There was concern for the residents of Wivenhoe this morning when it emerged that a migrant has washed up on the salt marshes of neighbouring hovel Brightlingsea. Described by locals as looking “a bit foreign” and “stinking of fish”, the bedraggled woman is understood to be one of those boat people that’s escaping a viscious regime from some faraway third-world backwater like Scotch or Whales-land.
Local fisherman Backwards Ken discovered the exhausted redhead this morning when he went to have his bi-annual poo in the sea and explained to viewers of Tomorrow’s World: “She were in a right proper state and tired and that and she just keep on humming some song about being under the sea or summit. I’d like her for my wife...”
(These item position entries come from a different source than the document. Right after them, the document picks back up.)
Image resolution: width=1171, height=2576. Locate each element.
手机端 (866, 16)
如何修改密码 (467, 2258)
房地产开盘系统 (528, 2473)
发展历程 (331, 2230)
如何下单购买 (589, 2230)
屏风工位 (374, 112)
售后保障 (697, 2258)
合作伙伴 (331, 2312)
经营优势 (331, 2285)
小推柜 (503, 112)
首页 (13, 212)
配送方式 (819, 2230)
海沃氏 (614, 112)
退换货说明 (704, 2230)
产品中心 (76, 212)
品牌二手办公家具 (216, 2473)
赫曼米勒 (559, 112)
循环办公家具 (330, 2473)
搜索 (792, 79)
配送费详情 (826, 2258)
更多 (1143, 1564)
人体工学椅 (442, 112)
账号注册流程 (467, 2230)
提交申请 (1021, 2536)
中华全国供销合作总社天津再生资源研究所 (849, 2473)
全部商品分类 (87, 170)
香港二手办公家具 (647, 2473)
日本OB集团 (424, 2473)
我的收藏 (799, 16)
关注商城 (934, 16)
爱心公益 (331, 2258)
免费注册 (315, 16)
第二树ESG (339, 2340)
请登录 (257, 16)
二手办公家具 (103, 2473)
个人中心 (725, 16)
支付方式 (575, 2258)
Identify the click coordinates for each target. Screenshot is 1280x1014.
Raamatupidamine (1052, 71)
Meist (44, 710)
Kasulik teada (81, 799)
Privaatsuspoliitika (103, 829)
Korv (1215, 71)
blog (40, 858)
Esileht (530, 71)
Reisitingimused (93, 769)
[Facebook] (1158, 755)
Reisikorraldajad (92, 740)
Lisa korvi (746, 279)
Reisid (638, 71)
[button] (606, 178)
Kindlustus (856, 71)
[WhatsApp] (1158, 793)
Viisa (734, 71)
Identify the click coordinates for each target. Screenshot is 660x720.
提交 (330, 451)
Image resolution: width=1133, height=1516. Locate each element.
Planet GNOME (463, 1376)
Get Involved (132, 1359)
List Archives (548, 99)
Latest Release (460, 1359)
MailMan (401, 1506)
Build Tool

Despite traditionally having a deep-routed suspicion of outsiders, this isn’t the first time that the simple folk of Brightlingsea have experienced foreign bodies turning up on their shores. During the Napoleonic wars, a monkey famously washed up on the beach and was promptly made mayor by terrified locals.
It is understood that the fate of the young woman is being put to a public vote.
Text YES to 08700 if you want her to stay and be made into Backwards Ken’s wife or NO to 08700 if you’d prefer her to be handed over to the UKIP heathens of Clacton.
Texts are charged at £8.70 and all profits will be put towards the put a wall round Brightlingsea to keep the foreigns out campaign (PAWRBTKTFO).